#### [What the task requires]
Search the entries below for the word "will" and copy every line where it appears.

[Stored items]
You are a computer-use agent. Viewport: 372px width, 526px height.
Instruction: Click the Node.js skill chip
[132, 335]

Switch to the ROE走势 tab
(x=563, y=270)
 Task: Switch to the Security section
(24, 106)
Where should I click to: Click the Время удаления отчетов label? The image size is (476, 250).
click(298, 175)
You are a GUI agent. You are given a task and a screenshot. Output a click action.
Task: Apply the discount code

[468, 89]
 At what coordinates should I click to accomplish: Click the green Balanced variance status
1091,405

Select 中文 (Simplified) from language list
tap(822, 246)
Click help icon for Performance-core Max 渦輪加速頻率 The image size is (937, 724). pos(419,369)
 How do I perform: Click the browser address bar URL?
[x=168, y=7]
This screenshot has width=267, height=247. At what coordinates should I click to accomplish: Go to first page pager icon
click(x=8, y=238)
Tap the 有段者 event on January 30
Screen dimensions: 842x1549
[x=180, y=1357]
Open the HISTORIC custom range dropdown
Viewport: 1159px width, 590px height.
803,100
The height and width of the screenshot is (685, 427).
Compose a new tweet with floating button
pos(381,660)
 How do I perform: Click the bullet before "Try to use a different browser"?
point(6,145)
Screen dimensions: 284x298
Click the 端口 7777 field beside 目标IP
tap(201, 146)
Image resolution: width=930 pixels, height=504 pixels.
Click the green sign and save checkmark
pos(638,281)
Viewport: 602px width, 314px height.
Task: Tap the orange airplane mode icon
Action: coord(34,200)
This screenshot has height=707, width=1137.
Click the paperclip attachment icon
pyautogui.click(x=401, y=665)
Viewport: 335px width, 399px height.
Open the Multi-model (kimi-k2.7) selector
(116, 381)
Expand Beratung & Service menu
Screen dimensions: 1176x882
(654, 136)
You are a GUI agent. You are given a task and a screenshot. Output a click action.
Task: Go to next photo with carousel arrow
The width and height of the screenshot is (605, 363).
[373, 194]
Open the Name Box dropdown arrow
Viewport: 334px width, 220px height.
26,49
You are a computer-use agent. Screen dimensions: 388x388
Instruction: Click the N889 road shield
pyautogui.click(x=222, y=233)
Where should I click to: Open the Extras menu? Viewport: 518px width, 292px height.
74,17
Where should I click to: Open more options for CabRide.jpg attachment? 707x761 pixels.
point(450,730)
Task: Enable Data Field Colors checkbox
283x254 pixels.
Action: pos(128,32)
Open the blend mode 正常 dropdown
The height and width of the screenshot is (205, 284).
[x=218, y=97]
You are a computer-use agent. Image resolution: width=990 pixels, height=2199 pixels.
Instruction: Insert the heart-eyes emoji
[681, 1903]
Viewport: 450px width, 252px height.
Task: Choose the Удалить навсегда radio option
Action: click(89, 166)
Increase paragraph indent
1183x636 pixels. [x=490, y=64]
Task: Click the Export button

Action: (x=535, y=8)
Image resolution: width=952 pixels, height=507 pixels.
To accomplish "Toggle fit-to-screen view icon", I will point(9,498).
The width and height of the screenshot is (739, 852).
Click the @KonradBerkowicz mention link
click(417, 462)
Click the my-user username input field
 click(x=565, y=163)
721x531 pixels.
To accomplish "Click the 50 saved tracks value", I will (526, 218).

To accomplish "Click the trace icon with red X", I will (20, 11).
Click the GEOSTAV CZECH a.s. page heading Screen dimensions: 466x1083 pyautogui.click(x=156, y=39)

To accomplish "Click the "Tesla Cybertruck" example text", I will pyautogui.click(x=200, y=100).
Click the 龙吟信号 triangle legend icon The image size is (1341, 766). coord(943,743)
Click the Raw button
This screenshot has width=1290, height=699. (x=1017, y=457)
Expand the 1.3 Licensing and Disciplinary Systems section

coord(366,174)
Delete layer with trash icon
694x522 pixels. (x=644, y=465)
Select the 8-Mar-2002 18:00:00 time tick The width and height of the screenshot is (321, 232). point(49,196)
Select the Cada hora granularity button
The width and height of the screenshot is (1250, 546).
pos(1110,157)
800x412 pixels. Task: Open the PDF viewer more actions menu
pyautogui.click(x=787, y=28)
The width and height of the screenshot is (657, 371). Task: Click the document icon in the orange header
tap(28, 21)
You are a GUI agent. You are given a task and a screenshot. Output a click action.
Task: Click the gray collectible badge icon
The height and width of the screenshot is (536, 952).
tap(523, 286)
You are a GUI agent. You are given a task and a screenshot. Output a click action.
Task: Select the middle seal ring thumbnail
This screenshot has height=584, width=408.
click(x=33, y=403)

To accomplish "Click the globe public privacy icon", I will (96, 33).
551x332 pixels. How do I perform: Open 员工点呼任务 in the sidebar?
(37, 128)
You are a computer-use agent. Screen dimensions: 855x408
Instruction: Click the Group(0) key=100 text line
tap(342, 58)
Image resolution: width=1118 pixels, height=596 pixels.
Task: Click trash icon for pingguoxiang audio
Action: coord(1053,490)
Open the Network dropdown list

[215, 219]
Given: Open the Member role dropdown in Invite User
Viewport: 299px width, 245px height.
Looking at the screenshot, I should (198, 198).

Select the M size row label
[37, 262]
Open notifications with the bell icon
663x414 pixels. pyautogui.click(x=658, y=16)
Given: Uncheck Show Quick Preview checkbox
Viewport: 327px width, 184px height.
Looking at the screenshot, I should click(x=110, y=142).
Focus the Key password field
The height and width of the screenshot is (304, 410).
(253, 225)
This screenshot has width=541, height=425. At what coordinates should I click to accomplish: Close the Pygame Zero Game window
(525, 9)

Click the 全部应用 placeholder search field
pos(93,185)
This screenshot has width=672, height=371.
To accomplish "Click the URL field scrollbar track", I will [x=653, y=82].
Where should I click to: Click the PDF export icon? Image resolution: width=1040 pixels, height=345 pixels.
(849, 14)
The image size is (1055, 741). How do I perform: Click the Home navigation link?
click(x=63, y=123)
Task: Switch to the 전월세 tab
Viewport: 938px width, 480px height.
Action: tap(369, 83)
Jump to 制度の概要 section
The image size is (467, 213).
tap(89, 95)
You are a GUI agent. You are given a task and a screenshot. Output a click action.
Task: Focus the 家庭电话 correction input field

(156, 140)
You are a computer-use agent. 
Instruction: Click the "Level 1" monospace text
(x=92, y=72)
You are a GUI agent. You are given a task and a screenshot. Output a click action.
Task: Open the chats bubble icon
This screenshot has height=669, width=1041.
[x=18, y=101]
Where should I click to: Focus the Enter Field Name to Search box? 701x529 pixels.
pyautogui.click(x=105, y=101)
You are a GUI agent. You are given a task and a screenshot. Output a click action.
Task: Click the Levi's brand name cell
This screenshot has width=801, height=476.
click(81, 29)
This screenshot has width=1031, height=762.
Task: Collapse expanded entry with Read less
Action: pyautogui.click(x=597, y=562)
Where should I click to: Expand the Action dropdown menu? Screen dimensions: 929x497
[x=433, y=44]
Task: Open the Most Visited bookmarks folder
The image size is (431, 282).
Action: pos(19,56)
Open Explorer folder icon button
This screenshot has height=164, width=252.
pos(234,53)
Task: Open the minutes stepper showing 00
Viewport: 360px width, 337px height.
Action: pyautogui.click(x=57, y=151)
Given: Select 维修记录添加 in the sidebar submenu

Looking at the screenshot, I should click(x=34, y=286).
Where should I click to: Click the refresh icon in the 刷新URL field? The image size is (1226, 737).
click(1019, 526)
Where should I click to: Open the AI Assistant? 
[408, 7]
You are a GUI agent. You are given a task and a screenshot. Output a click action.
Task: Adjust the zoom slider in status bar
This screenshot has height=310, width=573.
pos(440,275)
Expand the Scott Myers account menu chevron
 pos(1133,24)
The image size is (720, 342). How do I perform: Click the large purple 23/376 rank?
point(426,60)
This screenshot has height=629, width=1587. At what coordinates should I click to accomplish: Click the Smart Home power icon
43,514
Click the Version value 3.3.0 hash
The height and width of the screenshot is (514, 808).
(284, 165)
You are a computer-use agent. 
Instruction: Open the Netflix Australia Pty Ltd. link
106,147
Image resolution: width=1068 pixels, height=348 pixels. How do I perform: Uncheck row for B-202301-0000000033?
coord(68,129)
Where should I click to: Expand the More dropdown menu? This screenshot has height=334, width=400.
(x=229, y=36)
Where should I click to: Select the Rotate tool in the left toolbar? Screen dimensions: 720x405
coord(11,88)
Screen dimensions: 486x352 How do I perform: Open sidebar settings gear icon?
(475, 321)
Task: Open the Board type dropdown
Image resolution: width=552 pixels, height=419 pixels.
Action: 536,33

#### [Result below]
To accomplish "Toggle fit-to-screen view icon", I will point(9,498).
To accomplish "Click the 50 saved tracks value", I will (526, 218).
To accomplish "Click the trace icon with red X", I will (20, 11).
To accomplish "Click the "Tesla Cybertruck" example text", I will pyautogui.click(x=200, y=100).
To accomplish "Click the globe public privacy icon", I will (96, 33).
To accomplish "Click the URL field scrollbar track", I will [x=653, y=82].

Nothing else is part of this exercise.